- Source passage

Where Did Our Love Go is the second studio album by Motown singing group the Supremes, released in 1964. The album includes several of the group's singles and B-sides from 1963 and 1964. Included are the group's first Billboard Pop Singles number-one hits, "Where Did Our Love Go", "Baby Love", and "Come See About Me", as well as their first Top 40 hit, "When the Lovelight Starts Shining Through His Eyes", and the singles "A Breathtaking Guy" and "Run, Run, Run".

With the release of this album, The Supremes became the first act in Billboard magazine history to have three number-one hits from the same album. It was the album that introduced "The Motown Sound" to the masses.  It was also, at the time, the highest-ranking album by an all-female group. It remained in the number two position for four consecutive weeks in January 1965, shut out of the top spot by the Beatles' blockbuster Beatles '65 album. Where Did Our Love Go remained on the Billboard album chart for an unprecedented 89 weeks.

Hip-O Select released a limited run fortieth anniversary deluxe edition of the album in 2004, which included both the mono and stereo versions of the album, as well as several outtakes, non-album tracks and a recorded live show from the Twenty Grand club in Detroit, Michigan. It sold out immediately.

They filmed performances of four of the singles from the album including "Run, Run, Run",  "When the Lovelight Starts Shining Through His Eyes", "Where Did Our Love Go" and "Baby Love" for the concert film, The T.A.M.I. Show released on December 29, 1964. It was equivalent to Motown 25 or Live Aid as a pivotal music concert event. When it hit theaters nationwide, it undoubtedly raised and extended the visibility of the Where Did Our Love Go album.

Track listing
All tracks written by Holland–Dozier–Holland except as noted.

Side one
"Where Did Our Love Go" - 2:33
"Run, Run, Run" - 2:16
"Baby Love" - 2:39
"When the Lovelight Starts Shining Through His Eyes" - 3:05
"Come See About Me" - 2:44
"Long Gone Lover" (Smokey Robinson) - 2:27

Side two
"I'm Giving You Your Freedom" - 2:40
"A Breathtaking Guy" (Robinson) - 2:25
"He Means the World to Me" (Norman Whitfield) - 2:00
"Standing at the Crossroads of Love" - 2:27
"Your Kiss of Fire" (Robert Gordy, Harvey Fuqua) - 2:48
"Ask Any Girl" - 3:00

2004 Expanded CD bonus tracklist
 "This Is It" (Faye Hale) ****
 "I'm The Exception To The Rule" (Whitfield) **
 "Everyday I'll Love You More Than Yesterday" (Robinson, Claudette Rogers Robinson) *
 "Beginning To The Ending" (George Fowler) *****
 "Mr. Blues" (Robinson) *
 "Come On Boy" (Berry Gordy, Jr.) ***
 "Bye Baby" (Gordy) ***
 "My Imagination" (Richard Parker, Faye Hale) ****
 "I Idolize You" (Robinson) *
 "You're Gonna Come To Me" (Gordy) (Version 4 - Credited as Version "3")

- Data lines
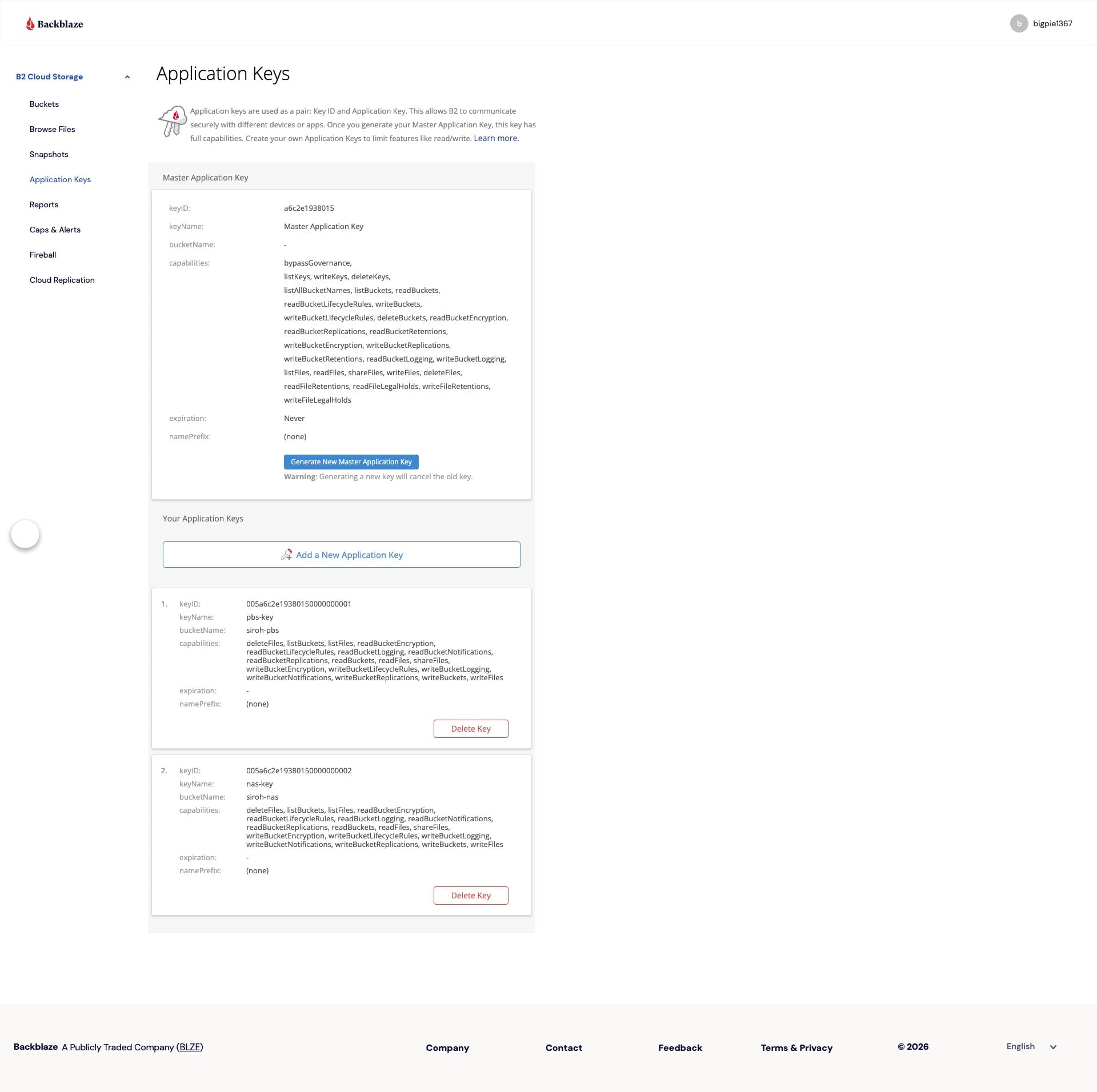Click the BLZE ticker link
The width and height of the screenshot is (1097, 1092).
[x=190, y=1047]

- Short task
From the text about the Supremes album Where Did Our Love Go, repeat word for word the part that opens with the words containing "With the release" and closes with "sold out immediately.".

- Exercise solution
With the release of this album, The Supremes became the first act in Billboard magazine history to have three number-one hits from the same album. It was the album that introduced "The Motown Sound" to the masses.  It was also, at the time, the highest-ranking album by an all-female group. It remained in the number two position for four consecutive weeks in January 1965, shut out of the top spot by the Beatles' blockbuster Beatles '65 album. Where Did Our Love Go remained on the Billboard album chart for an unprecedented 89 weeks.

Hip-O Select released a limited run fortieth anniversary deluxe edition of the album in 2004, which included both the mono and stereo versions of the album, as well as several outtakes, non-album tracks and a recorded live show from the Twenty Grand club in Detroit, Michigan. It sold out immediately.